For both iterations of Life and Gardening in Harmony with Nature, the Zaedno team has witnessed participants share what they’ve learned within their respective communities, helping others to build edible gardens of their own; they share photographs and stories of these experiences in the private discussion spaces on Sutra. More seeds planted, more gardens grown, more community nurtured.
The nurturing of community is very important to Maria and her colleagues. When much of the world was in lockdown due to the pandemic, and Life and Gardening in Harmony with Nature was in its first iteration, there were several Zoom meetings where time was spent talking, laughing, and sharing everyday stories, with less time spent on actual permaculture design lessons. Maria and her colleagues decided that their participants desperately needed that time to connect, and felt confident knowing that course materials were organized in easily-accessed content spaces and that everything could be reviewed in future meetings. For those early Zoom gatherings, the work at hand was community building and connection. The experience of being together in that safe, online space—in those moments, together—was foundational. The Zaedno team held that space for its participants, and continues to do so in subsequent groups.

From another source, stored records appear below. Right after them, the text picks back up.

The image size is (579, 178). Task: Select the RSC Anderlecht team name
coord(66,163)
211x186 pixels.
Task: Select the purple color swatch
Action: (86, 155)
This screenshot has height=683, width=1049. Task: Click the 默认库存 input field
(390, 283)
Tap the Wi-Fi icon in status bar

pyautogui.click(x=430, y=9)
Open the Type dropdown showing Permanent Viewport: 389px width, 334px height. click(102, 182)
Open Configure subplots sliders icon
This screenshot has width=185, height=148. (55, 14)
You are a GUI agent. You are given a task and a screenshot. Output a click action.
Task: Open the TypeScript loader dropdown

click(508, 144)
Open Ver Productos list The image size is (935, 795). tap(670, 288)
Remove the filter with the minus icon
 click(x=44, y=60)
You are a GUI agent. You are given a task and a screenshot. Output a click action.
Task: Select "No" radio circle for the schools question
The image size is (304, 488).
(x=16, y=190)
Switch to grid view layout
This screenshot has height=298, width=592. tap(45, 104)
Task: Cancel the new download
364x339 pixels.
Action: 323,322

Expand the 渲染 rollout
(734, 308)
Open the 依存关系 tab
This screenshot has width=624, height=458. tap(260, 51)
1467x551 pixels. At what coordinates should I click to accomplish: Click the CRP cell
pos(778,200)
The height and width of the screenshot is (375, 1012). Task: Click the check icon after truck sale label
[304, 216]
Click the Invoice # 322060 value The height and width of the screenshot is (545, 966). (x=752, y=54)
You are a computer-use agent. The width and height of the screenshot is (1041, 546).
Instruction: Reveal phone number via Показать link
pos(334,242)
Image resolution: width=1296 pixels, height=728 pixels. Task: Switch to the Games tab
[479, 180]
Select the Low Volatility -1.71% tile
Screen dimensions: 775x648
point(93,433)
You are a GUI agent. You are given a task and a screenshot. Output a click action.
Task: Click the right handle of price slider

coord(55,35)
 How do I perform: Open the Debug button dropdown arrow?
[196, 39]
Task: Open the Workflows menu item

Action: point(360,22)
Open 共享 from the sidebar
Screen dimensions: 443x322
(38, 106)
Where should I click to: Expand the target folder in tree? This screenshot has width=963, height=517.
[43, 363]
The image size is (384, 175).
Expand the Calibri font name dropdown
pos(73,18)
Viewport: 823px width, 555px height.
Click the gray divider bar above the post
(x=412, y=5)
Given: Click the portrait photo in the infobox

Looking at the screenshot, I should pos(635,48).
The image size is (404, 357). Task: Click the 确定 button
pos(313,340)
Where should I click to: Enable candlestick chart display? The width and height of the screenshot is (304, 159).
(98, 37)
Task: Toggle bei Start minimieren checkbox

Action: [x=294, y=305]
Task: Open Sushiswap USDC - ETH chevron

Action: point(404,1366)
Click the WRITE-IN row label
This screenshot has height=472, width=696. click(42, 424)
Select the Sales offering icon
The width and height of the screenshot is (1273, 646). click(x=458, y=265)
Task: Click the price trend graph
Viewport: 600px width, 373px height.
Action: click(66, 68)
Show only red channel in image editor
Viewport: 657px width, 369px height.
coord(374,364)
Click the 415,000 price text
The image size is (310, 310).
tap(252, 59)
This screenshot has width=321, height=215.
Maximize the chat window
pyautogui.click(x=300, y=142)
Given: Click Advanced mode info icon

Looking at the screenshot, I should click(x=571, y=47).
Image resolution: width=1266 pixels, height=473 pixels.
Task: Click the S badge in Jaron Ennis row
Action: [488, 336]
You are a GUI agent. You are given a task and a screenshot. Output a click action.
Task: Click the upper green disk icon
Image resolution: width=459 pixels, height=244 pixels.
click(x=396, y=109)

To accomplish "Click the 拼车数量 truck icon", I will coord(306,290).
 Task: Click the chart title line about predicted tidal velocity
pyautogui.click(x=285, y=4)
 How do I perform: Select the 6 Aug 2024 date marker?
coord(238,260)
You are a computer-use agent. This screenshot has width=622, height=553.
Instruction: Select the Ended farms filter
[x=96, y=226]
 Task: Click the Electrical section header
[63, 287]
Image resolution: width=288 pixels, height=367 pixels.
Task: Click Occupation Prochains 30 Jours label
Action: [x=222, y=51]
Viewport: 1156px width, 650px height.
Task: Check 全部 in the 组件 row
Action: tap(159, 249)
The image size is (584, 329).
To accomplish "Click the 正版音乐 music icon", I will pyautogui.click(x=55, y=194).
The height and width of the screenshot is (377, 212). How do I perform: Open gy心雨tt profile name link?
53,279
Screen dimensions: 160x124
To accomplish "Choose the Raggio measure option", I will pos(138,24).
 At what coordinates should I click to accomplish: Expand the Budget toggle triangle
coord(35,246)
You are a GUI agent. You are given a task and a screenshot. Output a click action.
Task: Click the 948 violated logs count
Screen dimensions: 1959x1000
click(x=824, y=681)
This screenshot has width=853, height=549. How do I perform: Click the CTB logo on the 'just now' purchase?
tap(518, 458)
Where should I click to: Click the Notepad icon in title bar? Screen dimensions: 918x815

When love shared online can be shared in person
For the current group working through Life and Gardening in Harmony with Nature, the Zaedno team will sweeten the online experience of these families with an in-person event, Celebration of Abundance, at the program’s culmination. In August 2022, many participants in the current cohort will travel long distances to meet with one another and to celebrate gardening and friendship. Hosted at the site of the garden from which Maria and her colleagues share and record their permaculture lessons, the families will gather to eat, to talk, to laugh, to hug. Maria and her colleagues are eager to have these families gather in this way—to balance the work they’ve done together online with time together in the flesh. She looks forward to everyone being able to physically touch each other, to cook together, to taste the food grown in the Zaedno garden—all together. The gathering will be a beautiful manifestation of the growth that has occurred on many levels in this online permaculture program.
What’s next?
Zaedno plans to develop a program on Sutra that includes permaculture training for teachers so that, regardless of where teachers live, they have the opportunity to learn practical gardening and foundational life skills which they will then impart to school children.
A unique aspect of the teacher program is that participating teachers will co-create the content as they move through the program. Every week, the Zaedno team plans to provide the teachers with ideas for designing student activities; the teachers will implement these ideas in their respective classrooms, adapting as necessary. Part of the program requirements will be for the teachers to provide feedback on the activity designed, as well as to create a video of the session spent with their students. All of this content will be put into Sutra content spaces to exist as a community-created resource for teachers—those presently in the program as well as those who study in the future. Recent legislation in Bulgaria has accepted the edible garden program as an innovative, effective learning model, and it is the hope of Zaedno that institutional support will soon be available to teachers wishing to study their permaculture design program.
Additionally, the team has a vision for an online parenting course and online art courses. All this to say, Zaedno has vision and passion for many programs—and gardens—in the future.